## Problem description
Some of the lines below need repeating. Reproduce exactly those between the lines holding "This screenshot has height=819, width=1456." and "the Software Update...", inclusive.

## Material shown
════

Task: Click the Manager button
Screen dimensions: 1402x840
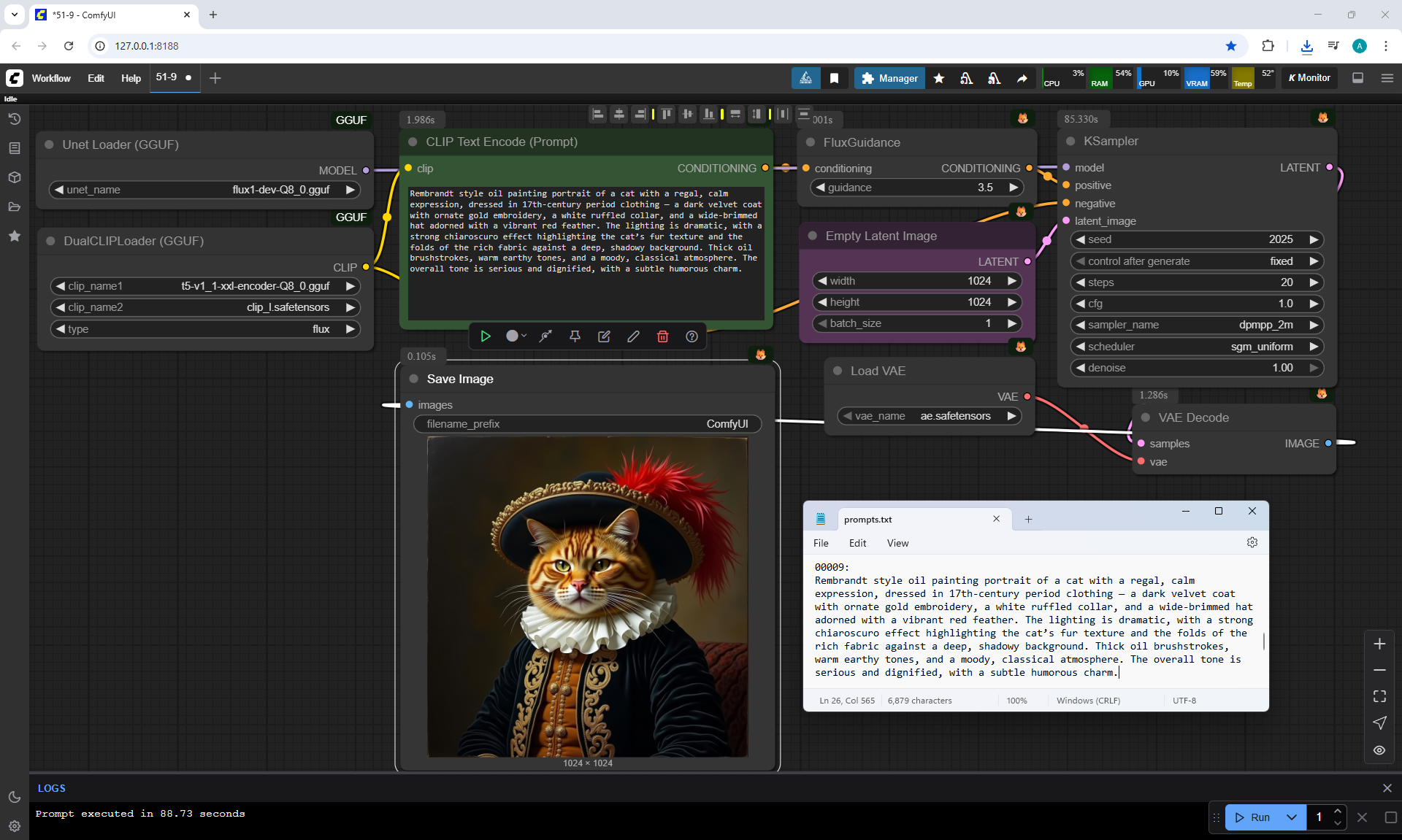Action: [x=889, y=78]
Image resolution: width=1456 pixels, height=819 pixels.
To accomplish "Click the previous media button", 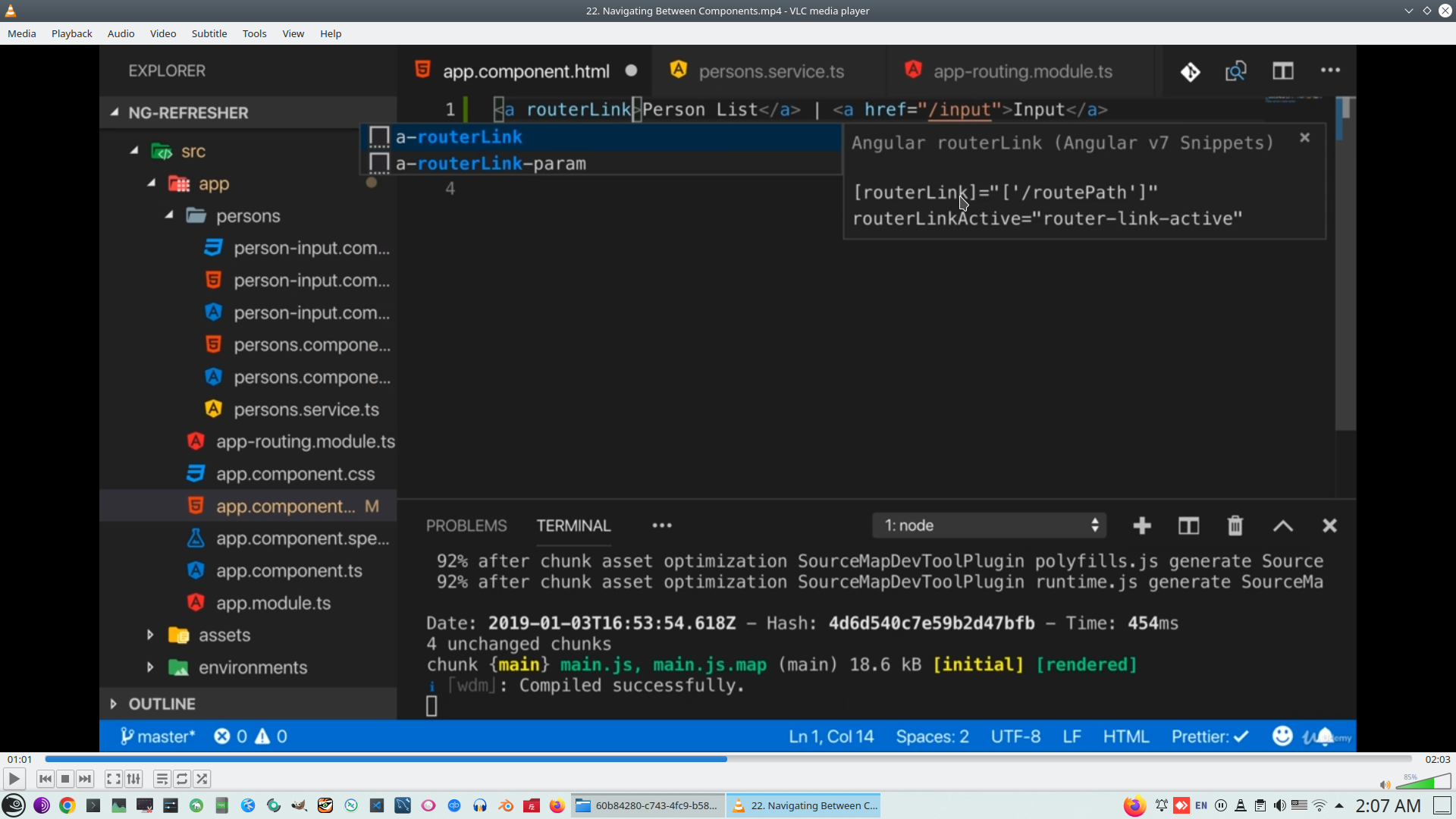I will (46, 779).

════

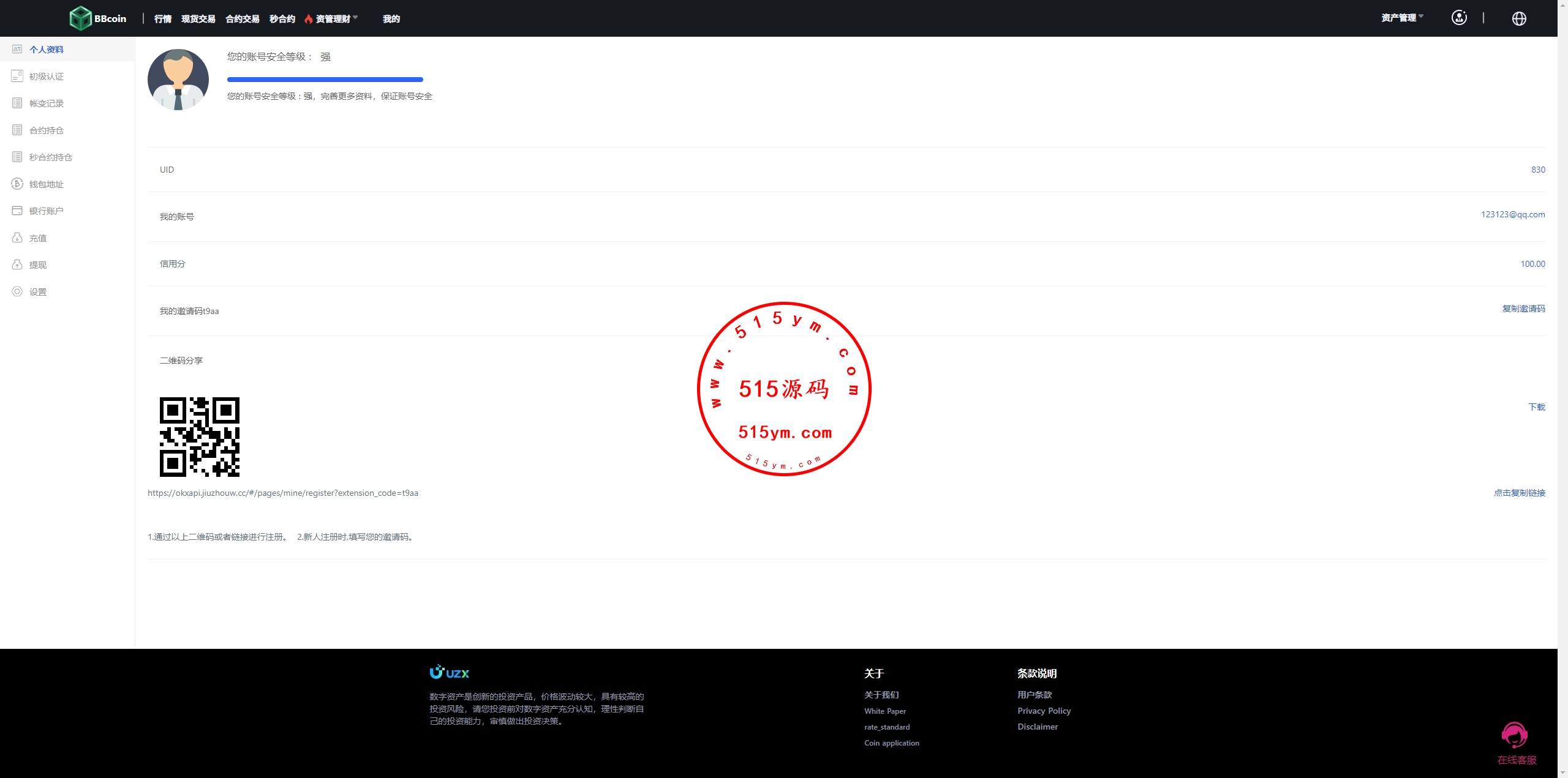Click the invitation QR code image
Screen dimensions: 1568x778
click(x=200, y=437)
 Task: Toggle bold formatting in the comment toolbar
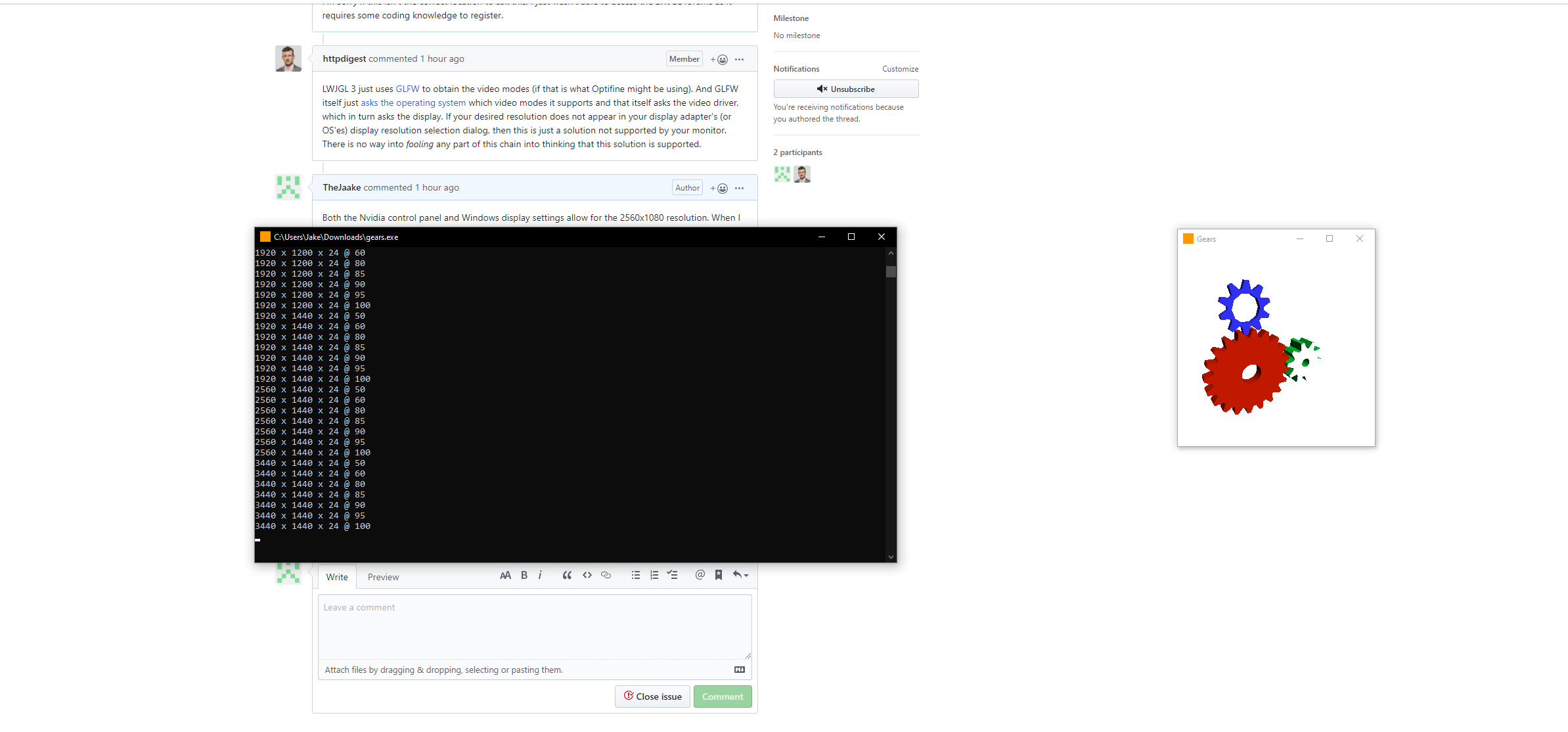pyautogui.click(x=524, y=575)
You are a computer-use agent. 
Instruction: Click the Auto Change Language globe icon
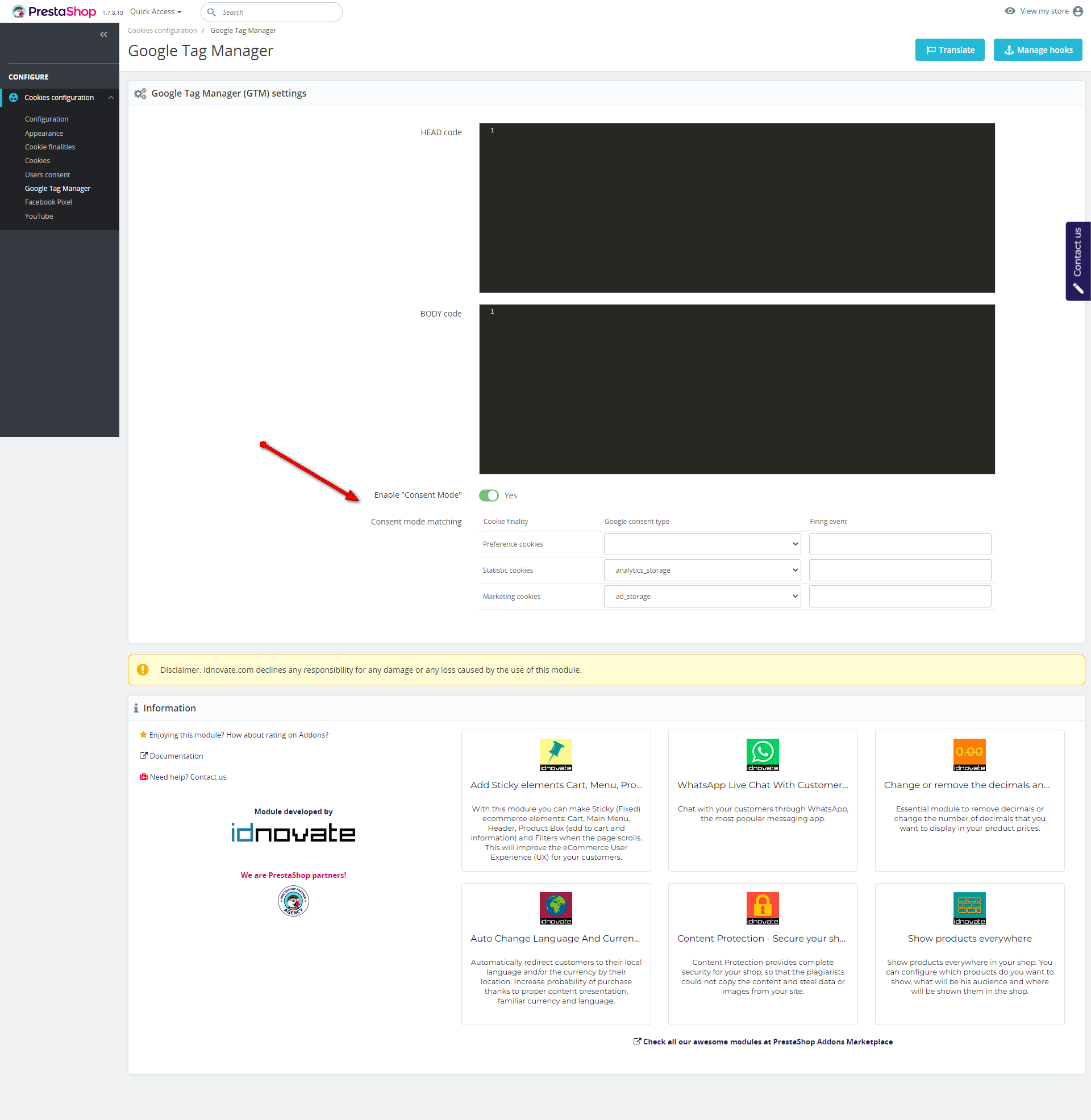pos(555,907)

════

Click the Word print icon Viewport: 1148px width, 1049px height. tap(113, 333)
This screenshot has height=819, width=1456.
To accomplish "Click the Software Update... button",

════

## Solution below
This screenshot has height=819, width=1456.
To accomplish "Click the Software Update... button",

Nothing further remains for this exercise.